═════ Data ═════

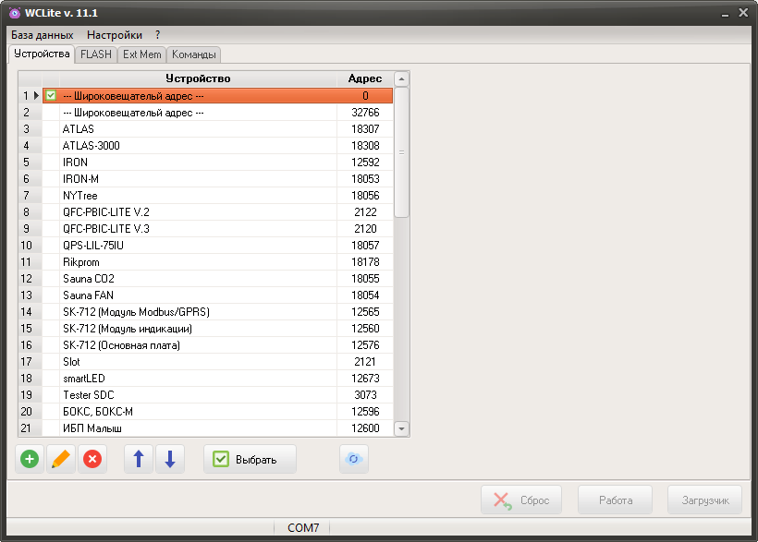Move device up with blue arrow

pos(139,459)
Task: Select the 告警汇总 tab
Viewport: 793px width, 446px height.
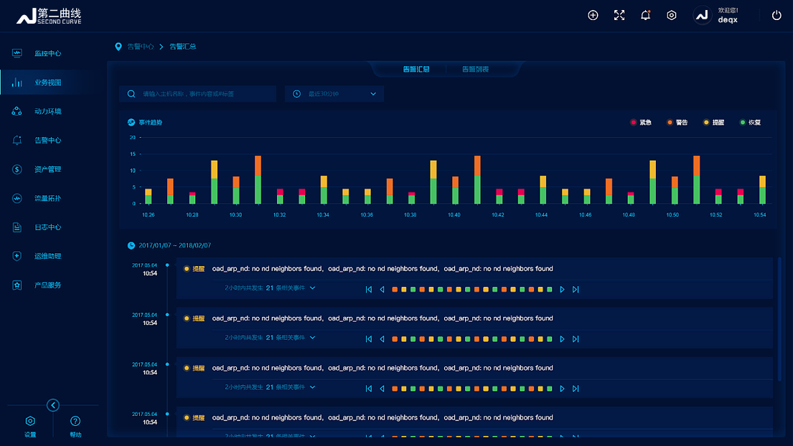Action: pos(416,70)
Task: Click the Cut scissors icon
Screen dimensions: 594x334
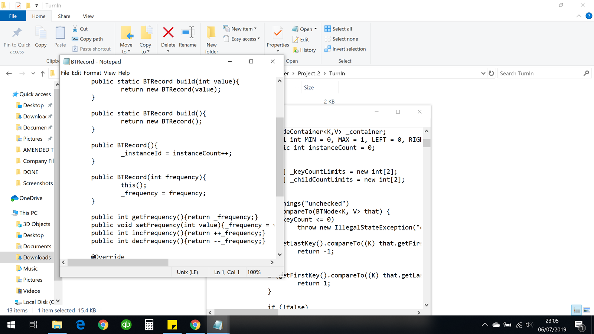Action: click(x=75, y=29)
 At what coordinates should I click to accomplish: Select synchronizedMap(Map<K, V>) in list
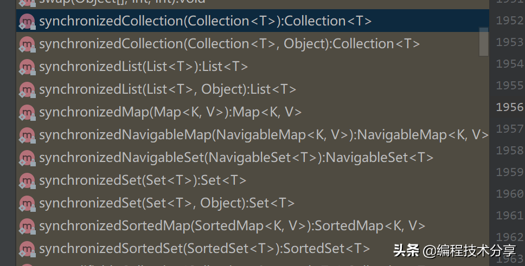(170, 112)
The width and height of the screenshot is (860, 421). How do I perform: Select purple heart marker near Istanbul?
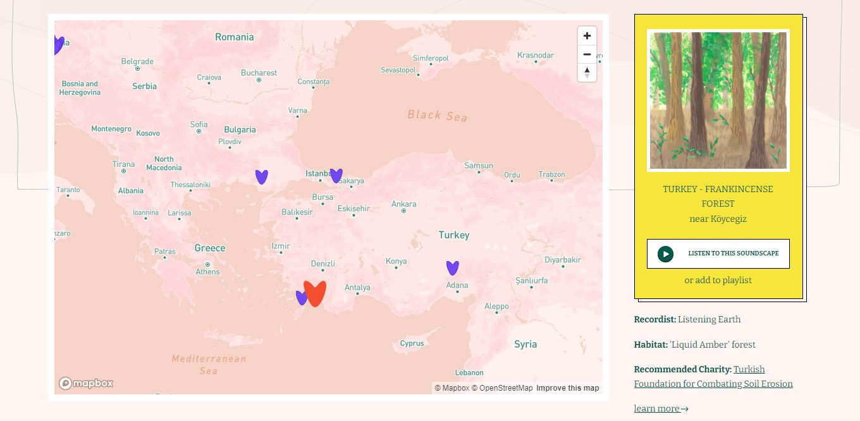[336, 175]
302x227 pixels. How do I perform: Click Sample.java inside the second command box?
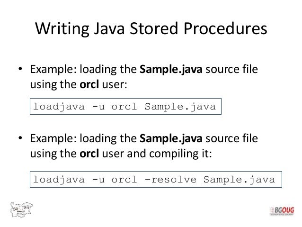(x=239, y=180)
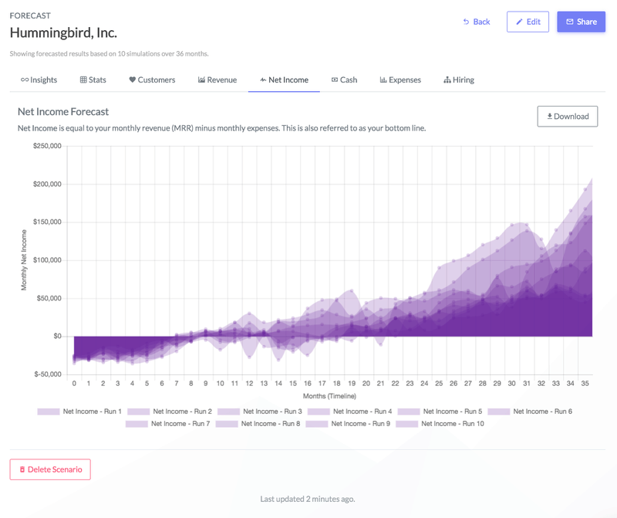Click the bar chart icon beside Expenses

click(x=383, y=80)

═════

▶ Problem requirements
Show the lines above that have the word "Task".

▶ Solved exercise
Task: Select the 告警汇总 tab
Task: Click the Cut scissors icon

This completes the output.